== About this task ==
Filter the lines below, keeping each one that holds "will".

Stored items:
▼
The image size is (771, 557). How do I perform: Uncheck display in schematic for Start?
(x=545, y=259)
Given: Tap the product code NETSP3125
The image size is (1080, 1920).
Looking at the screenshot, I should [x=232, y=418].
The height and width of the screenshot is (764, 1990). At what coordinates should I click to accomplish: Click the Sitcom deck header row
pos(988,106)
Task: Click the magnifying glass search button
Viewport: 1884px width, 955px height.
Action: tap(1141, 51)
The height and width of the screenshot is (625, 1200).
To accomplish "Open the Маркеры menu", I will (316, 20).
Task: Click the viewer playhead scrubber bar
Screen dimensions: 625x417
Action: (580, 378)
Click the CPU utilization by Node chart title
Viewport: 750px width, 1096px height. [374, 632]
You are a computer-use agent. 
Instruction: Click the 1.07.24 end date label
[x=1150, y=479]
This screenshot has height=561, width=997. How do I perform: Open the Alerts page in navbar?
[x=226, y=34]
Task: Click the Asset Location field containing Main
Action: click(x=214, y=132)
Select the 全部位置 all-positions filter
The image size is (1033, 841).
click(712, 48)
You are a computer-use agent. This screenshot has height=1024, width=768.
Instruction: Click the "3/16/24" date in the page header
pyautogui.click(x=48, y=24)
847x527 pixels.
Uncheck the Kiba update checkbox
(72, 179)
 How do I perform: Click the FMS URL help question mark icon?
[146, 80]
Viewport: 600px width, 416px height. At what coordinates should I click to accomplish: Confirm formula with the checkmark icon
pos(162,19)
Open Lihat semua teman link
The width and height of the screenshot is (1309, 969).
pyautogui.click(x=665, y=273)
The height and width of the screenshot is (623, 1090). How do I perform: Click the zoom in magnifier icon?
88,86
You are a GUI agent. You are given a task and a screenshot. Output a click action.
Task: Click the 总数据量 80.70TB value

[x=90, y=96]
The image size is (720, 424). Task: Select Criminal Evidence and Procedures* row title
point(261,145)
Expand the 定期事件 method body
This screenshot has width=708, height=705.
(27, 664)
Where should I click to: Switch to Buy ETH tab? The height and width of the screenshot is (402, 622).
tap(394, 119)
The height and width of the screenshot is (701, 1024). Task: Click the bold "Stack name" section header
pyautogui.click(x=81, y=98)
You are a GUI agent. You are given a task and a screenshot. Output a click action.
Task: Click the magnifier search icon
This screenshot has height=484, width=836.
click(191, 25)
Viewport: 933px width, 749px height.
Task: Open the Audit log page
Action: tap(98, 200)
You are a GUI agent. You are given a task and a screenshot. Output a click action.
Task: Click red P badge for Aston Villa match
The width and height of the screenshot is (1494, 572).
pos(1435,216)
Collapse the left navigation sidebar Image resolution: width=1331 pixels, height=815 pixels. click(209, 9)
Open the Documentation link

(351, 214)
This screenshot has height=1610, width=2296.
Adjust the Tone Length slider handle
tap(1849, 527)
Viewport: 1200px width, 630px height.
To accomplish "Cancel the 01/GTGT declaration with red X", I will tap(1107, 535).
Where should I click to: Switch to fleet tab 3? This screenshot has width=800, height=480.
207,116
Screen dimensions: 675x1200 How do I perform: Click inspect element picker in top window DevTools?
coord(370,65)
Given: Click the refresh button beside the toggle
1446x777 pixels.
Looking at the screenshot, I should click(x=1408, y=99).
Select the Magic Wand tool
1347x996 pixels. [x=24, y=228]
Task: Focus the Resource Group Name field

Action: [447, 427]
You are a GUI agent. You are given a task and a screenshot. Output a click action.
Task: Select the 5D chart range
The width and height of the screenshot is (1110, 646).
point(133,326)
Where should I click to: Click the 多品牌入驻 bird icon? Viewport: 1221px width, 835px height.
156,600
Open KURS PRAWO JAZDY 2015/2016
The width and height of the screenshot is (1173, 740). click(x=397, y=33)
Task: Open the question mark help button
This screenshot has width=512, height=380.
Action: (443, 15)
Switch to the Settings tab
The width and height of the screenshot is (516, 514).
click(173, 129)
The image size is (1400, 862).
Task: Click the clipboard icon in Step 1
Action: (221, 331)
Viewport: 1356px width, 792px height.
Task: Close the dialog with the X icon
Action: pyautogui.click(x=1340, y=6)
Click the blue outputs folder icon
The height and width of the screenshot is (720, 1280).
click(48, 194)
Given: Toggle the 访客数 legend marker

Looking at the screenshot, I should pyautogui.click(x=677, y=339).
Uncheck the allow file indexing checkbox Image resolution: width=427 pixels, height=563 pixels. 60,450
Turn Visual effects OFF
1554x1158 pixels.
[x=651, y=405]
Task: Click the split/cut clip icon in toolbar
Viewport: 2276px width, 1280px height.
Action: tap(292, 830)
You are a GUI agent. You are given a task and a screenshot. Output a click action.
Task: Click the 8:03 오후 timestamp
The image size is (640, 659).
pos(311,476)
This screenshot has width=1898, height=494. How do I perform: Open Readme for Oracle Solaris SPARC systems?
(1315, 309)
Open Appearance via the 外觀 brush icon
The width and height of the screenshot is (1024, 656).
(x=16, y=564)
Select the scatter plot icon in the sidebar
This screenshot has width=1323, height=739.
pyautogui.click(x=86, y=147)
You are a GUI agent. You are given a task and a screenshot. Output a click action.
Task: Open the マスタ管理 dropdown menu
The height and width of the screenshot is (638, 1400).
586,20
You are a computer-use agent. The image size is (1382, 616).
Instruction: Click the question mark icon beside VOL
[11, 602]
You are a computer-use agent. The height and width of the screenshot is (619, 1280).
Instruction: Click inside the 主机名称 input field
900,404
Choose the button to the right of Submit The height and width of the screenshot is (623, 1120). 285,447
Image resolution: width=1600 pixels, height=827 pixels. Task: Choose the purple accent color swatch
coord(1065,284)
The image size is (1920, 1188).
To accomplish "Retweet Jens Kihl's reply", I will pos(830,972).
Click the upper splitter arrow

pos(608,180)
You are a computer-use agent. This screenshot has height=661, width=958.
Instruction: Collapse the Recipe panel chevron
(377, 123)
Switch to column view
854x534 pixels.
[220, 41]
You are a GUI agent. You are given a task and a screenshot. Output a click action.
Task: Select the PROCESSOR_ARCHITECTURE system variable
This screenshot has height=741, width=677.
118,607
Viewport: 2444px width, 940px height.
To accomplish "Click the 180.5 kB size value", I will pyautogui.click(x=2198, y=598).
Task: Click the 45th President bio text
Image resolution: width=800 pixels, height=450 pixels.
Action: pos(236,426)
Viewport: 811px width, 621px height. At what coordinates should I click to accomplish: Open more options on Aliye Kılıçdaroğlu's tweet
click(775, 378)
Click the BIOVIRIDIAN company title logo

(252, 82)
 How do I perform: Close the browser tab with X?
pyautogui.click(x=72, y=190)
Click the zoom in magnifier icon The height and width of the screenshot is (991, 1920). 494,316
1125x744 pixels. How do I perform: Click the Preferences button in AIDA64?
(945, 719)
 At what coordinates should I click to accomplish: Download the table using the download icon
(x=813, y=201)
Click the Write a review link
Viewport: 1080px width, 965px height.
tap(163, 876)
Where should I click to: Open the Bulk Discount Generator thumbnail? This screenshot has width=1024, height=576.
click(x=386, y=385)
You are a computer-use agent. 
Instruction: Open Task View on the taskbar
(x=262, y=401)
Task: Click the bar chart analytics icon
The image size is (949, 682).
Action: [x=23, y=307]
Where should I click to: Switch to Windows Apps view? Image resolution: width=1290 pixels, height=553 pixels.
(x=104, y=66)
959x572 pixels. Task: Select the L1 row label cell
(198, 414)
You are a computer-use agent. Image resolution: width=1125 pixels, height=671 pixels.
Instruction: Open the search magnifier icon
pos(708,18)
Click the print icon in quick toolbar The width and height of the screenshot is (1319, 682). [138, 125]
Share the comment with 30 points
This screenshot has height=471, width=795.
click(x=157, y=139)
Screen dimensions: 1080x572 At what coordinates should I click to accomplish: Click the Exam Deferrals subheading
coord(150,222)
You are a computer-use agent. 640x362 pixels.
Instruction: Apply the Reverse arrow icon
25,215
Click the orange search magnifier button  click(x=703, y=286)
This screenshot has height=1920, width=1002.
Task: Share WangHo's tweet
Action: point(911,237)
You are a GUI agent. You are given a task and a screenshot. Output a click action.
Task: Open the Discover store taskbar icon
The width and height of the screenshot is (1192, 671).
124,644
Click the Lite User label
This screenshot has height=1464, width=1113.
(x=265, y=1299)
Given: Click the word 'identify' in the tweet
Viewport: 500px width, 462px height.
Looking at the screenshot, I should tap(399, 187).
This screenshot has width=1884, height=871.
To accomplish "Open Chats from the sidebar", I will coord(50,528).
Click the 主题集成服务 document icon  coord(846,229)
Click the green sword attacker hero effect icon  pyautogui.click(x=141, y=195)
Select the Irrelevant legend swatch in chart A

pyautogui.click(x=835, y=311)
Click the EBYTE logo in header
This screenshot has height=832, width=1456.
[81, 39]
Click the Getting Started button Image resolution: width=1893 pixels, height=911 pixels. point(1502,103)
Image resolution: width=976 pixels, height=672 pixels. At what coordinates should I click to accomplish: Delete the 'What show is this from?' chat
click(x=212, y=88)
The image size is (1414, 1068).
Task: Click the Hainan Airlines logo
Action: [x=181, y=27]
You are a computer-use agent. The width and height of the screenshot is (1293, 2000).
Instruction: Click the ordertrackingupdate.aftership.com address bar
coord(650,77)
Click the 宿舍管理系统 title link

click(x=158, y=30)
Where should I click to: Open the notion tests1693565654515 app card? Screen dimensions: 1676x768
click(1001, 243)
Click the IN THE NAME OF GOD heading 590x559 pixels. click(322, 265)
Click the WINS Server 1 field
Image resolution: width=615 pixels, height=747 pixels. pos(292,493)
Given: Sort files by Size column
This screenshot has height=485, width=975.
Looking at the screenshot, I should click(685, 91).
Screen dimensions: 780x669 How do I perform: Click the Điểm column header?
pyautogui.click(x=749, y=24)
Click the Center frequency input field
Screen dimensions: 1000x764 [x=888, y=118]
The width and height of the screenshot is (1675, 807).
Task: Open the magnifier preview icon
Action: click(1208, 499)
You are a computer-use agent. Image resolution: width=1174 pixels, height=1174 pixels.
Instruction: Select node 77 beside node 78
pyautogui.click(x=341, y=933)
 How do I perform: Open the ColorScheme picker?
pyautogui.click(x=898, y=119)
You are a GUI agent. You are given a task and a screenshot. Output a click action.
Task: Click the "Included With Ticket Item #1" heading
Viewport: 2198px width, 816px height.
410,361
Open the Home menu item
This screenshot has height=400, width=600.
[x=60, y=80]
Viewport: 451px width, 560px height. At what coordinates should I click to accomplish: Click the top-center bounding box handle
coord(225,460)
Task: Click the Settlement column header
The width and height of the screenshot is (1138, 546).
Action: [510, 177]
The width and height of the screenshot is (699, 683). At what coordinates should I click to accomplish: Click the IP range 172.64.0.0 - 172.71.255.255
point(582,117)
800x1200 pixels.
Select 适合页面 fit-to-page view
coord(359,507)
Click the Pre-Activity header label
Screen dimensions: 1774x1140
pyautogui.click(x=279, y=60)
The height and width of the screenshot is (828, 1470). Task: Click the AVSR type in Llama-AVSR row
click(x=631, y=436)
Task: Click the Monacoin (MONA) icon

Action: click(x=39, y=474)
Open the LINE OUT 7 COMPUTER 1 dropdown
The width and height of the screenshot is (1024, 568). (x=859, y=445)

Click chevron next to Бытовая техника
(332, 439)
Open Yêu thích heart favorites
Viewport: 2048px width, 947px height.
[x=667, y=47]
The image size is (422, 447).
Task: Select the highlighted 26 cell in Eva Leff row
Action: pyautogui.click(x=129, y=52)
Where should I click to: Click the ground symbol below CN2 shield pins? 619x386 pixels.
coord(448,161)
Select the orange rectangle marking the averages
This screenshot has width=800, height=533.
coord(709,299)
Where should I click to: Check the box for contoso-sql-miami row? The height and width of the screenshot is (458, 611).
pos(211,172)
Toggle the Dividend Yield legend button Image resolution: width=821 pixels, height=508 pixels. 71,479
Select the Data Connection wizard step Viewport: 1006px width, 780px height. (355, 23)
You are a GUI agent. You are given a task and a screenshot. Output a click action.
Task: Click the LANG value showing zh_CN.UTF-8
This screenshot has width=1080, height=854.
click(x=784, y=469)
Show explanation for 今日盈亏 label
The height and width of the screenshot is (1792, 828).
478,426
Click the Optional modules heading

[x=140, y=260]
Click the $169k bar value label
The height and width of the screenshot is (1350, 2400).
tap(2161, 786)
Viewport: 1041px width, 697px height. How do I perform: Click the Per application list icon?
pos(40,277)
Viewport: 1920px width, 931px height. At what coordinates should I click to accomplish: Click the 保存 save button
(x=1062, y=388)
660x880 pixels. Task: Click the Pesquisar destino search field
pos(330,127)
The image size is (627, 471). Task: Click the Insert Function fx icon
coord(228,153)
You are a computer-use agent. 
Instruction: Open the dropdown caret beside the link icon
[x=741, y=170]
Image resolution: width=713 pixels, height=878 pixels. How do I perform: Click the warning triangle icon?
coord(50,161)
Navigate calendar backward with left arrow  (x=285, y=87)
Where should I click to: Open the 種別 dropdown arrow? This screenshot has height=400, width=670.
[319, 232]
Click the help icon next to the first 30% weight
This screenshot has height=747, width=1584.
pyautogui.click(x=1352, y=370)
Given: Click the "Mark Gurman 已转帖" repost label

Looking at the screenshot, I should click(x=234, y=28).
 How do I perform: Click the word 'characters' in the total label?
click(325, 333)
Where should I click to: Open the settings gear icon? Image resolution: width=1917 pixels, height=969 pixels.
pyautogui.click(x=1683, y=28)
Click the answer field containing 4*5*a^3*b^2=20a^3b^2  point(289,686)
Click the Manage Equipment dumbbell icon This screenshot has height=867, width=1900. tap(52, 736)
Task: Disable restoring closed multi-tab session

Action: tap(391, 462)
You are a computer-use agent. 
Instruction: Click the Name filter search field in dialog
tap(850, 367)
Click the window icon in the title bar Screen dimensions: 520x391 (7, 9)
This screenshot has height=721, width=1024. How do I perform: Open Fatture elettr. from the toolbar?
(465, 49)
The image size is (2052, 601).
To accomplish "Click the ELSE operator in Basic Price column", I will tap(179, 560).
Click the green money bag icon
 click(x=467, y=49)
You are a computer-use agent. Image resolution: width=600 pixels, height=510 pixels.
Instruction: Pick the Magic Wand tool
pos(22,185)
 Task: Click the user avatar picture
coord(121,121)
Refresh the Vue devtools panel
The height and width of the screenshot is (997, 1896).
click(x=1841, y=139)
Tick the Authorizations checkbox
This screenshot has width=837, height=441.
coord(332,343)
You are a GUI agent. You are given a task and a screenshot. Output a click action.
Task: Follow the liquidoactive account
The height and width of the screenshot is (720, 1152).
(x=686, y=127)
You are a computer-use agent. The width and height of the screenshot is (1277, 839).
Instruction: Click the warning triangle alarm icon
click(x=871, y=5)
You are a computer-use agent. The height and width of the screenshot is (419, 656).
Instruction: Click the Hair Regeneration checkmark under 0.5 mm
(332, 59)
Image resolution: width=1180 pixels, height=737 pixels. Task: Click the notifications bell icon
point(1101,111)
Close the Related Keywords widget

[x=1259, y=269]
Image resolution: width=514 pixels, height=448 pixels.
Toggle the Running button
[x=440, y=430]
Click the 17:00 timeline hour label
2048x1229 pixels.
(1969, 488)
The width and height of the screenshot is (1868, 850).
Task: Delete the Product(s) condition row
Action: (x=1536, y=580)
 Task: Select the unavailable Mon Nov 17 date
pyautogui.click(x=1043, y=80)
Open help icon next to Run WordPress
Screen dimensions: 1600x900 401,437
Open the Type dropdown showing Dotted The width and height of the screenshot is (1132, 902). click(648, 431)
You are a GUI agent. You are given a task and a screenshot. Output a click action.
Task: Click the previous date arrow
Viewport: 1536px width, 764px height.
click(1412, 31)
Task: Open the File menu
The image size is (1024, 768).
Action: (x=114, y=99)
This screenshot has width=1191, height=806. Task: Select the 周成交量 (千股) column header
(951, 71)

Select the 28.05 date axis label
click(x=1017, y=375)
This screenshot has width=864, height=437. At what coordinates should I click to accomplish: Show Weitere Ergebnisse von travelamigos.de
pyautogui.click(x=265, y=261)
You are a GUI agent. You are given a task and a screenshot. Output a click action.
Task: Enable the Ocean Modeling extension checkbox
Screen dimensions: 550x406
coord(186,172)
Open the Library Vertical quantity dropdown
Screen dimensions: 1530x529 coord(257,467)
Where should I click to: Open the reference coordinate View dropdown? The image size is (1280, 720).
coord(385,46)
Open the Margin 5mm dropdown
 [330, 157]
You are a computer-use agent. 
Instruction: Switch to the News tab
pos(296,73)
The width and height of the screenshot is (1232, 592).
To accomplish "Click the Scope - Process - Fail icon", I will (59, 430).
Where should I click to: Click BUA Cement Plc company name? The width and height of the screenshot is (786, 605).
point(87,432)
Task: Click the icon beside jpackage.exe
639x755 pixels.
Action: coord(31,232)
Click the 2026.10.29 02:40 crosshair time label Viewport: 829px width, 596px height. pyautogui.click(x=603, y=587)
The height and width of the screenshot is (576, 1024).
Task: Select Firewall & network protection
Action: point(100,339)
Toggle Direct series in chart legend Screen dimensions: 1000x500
▲
== Solution for this task ==
To accomplish "Open the Маркеры menu", I will (316, 20).
To accomplish "Cancel the 01/GTGT declaration with red X", I will tap(1107, 535).
To accomplish "Retweet Jens Kihl's reply", I will pos(830,972).
To accomplish "Click the 180.5 kB size value", I will pyautogui.click(x=2198, y=598).
To accomplish "Open Chats from the sidebar", I will coord(50,528).
To accomplish "Click the ELSE operator in Basic Price column", I will tap(179, 560).
To accomplish "Click the Scope - Process - Fail icon", I will (59, 430).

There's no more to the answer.